Kaç dakikadır suskunluğumu koruyordum. Ona gelecek bir zamandan geldiğimi ve onun oyuncak bir bebeğe hapsolduğunu söylesem acaba deli olduğumu düşünür müydü. Daha da önemlisi bunları ona nasıl açıklayacaktım..

Cevap vermeyeceğimi anlamış gibi adımlarını yanıma doğru hareket ettirmişti. Ayakları ayaklarıma değecek kadar bana yakın olduğunda beklediğim gibi yine tek kaşı havadaydı.

" Seni dinliyorum. Adımı nereden bildiğini söylemeyecek misin?"

Gözleri ile temas kuramıyordum. Bakışlarım onun dışında her yere uğruyor ve tedirgin olduğumu belli ediyordu. Elini kaldırıp çenemi tuttuğun da kafamı sabitleyerek ona bakmamı sağlamıştı. kendimi zorlayıp gözlerimde ki korkuyu almaya çalıştım. Derince bir nefes alıp kafamı ondan çektiğim de yüz ifadesi değişmemişti. Elini indirip ceplerine koyduğun da artık sabrı taşıyor gibiydi.

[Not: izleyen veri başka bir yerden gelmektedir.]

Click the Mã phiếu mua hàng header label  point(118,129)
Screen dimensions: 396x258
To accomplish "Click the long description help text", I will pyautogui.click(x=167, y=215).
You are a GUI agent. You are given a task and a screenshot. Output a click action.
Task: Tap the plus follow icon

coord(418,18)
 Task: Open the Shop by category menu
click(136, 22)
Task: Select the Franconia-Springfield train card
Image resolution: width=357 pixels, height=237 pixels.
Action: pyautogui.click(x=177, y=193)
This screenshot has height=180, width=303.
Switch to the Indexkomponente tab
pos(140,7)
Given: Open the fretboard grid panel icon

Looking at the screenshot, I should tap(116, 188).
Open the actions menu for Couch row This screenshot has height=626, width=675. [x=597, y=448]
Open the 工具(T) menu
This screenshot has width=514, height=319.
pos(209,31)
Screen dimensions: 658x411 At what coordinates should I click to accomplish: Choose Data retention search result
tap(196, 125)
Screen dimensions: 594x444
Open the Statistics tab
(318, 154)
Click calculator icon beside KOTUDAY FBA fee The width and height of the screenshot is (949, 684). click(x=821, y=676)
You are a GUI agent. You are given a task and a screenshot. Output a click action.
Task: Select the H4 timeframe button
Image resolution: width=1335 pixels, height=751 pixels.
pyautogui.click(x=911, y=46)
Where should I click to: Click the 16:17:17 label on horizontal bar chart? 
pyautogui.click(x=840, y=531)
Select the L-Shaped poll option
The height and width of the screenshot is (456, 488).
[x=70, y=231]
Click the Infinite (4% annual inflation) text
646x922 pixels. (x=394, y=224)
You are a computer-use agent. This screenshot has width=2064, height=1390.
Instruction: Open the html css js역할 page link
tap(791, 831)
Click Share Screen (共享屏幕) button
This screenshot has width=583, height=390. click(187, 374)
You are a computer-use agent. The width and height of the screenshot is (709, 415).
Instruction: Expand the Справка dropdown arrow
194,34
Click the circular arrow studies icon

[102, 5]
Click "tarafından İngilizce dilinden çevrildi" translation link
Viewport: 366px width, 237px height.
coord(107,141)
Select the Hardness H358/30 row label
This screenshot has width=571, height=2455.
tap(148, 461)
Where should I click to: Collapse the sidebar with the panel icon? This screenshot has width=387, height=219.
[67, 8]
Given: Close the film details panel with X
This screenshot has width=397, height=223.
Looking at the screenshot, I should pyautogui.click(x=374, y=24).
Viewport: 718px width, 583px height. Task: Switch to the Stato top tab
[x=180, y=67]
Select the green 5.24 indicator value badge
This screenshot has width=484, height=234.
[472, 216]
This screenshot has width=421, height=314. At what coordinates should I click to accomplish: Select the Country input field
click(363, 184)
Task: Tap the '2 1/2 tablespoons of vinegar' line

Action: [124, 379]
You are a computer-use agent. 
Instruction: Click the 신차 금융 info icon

" Nereden bilebilirim ki? Birinden duymuşumdur ya da bir yerde rastladım bilemiyorum."

İnanmayan gözlerle bana baktığın da benim gibi içine sesli bir nefes çekmişti. Kafasını salladığın da iyi bir yalancı olmadığım aşikârdı.

" Gözlerin işçi.. Onlar senin aksine çok farklı konuşuyor. Söylemek istediğin şey farklı ama bunu yapamıyorsun. Benden korkmana gerek yok."

Kesin yoktur demek istesem de ondan kaçamayacağımı anlamıştım. Alt dudağımı dişlerimin arasına alıp nerden başlayacağımı düşündüm. Her şeyi tek tek anlatacaktım. Ama ilk önce görmem gereken bir şey vardı.

" Anlatacağım ama ilk önce bana burada olan  oyuncak bir  bebeği  görmek istiyorum."

Ciddi bir ifade ile söylediğim şeyler onu daha da meraklandırmıştı. Beni reddedecek bir tavır sergilemediğinden bunu kabul edeceğini anlamıştım.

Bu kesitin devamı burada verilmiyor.